По ту сторону Ла-Манша европейский девятнадцатый век стал свидетелем создания различных нарративов транснациональной революции, сопровождавших потрясения 1848 года по всему континенту и открывших путь к разворачиванию в начале двадцатого века основного сценария, написанного на Западе и заново придуманного в России. Как утверждает Майкл Кокс в главе 2, Советский Союз создал свой собственный уникальный нарратив, который бросил вызов западным представлениям о прогрессе и современности в самых основных аспектах. Соединив нити, взятые из Карла Маркса, идеи, разработанные Владимиром Лениным, значительный набор простых для понимания аксиом, изложенных Иосифом Сталиным, а также ряд новых идей о мире и построении социализма, Советский Союз создал свое собственное повествование, которое бросило вызов западным представлениям о прогрессе и современности. Практика его различных преемников, включая последнего советского лидера Михаила Горбачева, дала готовую дорожную карту прошлого, мощную критику настоящего и видение будущего, которое оказалось чрезвычайно привлекательным для миллионов людей на протяжении большей части двадцатого века. Более того, даже если СССР распался, он оставил после себя набор идей, которые продолжают питать критическое мышление о либеральном порядке и современной международной экономике в двадцать первом веке. Государство, с которым этот нарратив был наиболее тесно связан, могло исчезнуть; однако сам нарратив, лишенный некоторых своих более догматических черт, по-прежнему формирует дискуссию о будущем мира сегодня.

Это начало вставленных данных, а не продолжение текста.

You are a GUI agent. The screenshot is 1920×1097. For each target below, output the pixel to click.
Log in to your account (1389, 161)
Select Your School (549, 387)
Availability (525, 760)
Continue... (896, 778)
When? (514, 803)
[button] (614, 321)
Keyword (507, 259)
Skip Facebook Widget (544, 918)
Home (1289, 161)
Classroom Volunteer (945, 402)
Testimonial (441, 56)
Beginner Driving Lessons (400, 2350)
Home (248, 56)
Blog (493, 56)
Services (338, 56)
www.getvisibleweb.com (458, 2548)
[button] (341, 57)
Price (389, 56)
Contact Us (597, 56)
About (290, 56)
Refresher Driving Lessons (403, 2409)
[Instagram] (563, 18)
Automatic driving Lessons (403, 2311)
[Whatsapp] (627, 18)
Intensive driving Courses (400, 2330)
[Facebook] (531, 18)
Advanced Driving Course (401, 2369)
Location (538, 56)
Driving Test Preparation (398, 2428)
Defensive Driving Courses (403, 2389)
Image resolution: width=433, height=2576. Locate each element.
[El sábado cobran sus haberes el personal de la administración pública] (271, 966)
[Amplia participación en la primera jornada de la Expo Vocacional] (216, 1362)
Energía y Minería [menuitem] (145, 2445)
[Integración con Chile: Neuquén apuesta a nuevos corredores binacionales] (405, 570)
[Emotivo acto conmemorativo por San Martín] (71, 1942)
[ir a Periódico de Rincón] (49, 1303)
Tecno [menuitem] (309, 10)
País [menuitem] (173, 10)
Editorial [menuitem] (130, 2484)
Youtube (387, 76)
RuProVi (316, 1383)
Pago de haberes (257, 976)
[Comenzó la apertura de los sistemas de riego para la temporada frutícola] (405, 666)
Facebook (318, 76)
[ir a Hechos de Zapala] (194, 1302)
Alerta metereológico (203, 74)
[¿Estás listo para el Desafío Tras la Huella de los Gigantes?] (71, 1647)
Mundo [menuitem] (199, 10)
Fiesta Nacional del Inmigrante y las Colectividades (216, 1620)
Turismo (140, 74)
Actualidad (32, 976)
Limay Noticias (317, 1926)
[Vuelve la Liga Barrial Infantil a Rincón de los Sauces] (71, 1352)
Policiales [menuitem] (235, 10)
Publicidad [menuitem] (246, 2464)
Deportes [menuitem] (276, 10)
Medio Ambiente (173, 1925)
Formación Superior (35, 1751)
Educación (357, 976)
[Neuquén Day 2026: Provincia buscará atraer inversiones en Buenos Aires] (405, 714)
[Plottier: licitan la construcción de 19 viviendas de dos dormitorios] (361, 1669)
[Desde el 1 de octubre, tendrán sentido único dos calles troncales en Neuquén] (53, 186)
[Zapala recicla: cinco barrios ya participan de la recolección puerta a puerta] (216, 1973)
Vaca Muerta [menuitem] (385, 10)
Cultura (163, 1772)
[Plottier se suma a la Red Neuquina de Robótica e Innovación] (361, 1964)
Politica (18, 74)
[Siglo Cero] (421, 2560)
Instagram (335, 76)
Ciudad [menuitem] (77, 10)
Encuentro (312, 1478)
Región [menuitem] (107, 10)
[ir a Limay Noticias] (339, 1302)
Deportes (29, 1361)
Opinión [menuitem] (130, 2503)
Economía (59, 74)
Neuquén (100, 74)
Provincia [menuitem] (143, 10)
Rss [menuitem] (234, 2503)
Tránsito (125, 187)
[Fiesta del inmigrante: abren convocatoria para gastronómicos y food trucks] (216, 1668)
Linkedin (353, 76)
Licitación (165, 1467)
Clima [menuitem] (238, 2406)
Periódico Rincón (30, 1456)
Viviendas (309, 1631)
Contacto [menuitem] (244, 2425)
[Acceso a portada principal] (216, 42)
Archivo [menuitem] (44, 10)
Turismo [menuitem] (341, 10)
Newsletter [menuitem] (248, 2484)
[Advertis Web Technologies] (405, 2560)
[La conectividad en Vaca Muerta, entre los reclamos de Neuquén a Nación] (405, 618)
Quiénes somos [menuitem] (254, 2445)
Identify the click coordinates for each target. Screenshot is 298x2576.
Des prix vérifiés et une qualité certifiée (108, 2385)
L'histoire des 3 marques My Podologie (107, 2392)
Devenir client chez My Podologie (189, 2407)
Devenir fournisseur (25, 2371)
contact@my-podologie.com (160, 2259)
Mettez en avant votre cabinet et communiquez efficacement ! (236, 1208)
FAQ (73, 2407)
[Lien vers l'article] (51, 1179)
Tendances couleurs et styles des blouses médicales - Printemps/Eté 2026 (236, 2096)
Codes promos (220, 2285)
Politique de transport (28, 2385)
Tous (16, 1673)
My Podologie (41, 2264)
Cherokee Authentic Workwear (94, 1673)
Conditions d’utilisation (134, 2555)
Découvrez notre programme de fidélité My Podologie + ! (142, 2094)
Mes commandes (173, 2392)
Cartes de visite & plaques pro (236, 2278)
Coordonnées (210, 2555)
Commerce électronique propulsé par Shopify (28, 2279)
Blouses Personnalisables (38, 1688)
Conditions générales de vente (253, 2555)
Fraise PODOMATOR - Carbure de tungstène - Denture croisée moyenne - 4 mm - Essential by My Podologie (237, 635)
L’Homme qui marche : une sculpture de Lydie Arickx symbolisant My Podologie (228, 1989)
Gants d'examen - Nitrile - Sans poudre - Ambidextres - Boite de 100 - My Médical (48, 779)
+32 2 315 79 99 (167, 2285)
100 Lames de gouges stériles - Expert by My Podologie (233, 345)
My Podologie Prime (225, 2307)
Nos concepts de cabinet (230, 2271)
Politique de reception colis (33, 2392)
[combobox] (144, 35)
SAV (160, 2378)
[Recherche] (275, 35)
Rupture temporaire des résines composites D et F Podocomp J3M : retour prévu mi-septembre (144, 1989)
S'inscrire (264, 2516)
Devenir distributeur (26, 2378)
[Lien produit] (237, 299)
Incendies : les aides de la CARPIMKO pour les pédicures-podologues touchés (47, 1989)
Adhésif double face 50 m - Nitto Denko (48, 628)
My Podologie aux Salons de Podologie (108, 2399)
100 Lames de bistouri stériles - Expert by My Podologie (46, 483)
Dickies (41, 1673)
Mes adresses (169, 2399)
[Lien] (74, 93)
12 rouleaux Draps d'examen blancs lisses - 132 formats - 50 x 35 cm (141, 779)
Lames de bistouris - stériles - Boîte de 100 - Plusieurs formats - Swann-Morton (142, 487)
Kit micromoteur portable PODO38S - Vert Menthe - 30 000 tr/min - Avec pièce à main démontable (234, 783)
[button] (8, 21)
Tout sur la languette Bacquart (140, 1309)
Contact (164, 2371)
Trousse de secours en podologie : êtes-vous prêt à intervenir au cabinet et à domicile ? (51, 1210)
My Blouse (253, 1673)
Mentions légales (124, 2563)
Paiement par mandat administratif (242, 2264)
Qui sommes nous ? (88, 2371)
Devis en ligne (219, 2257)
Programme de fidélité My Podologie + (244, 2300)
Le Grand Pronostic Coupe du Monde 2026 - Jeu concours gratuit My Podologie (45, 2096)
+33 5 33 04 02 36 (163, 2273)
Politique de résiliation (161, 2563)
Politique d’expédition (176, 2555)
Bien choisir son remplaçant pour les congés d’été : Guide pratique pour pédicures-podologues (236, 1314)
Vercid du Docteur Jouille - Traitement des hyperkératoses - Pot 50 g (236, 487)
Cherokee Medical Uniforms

В следующих двух главах рассматриваются нарративы, порожденные столкновением с европейской властью в конце XIX века двух незападных обществ: мусульманского мира и Японии. Ни один из них не является контрнарративом, противостоящим господству Запада; скорее, они представляют альтернативные нарративы современности, направленные на смягчение воздействия европоцентризма на незападный мир. В главе 3 Джемиль Айдин интерпретирует современный панисламизм как один из оспариваемых нарративов мирового порядка, который является уни-версалистским и современным по содержанию, а не отвергающим и реакционным. Параллельно с развитием панафриканского и паназиатского видения глобального, панисламистские нарративы возникли в 1880-х годах как глобалистский ответ на неравенство расово ориентированного евроцентричного имперского миропорядка. Первоначально идея трансимперской мусульманской солидарности, предложенная панисламизмом, была направлена на предоставление мусульманам больших прав в европейских империях и утверждение равенства существующих мусульманских государств в международном праве, при этом затеняя европоцентристские нарративы истории, прогресса и цивилизации. Исследуя темы панисламского дискурса о мировом порядке, возникшего в течение полувека, предшествовавшего мобилизации мусульманских интеллектуалов в 1919 году вокруг Парижской мирной конференции, эта глава оценивает характер мироустроительных претензий и требований к международному порядку, выдвигаемых мусульманскими интеллектуалами и общественностью. В ней также обсуждаются наследие, трансформация и разнообразное политическое использование панисламских нарративов мирового порядка в эпоху деколонизации, холодной войны и после иранской революции.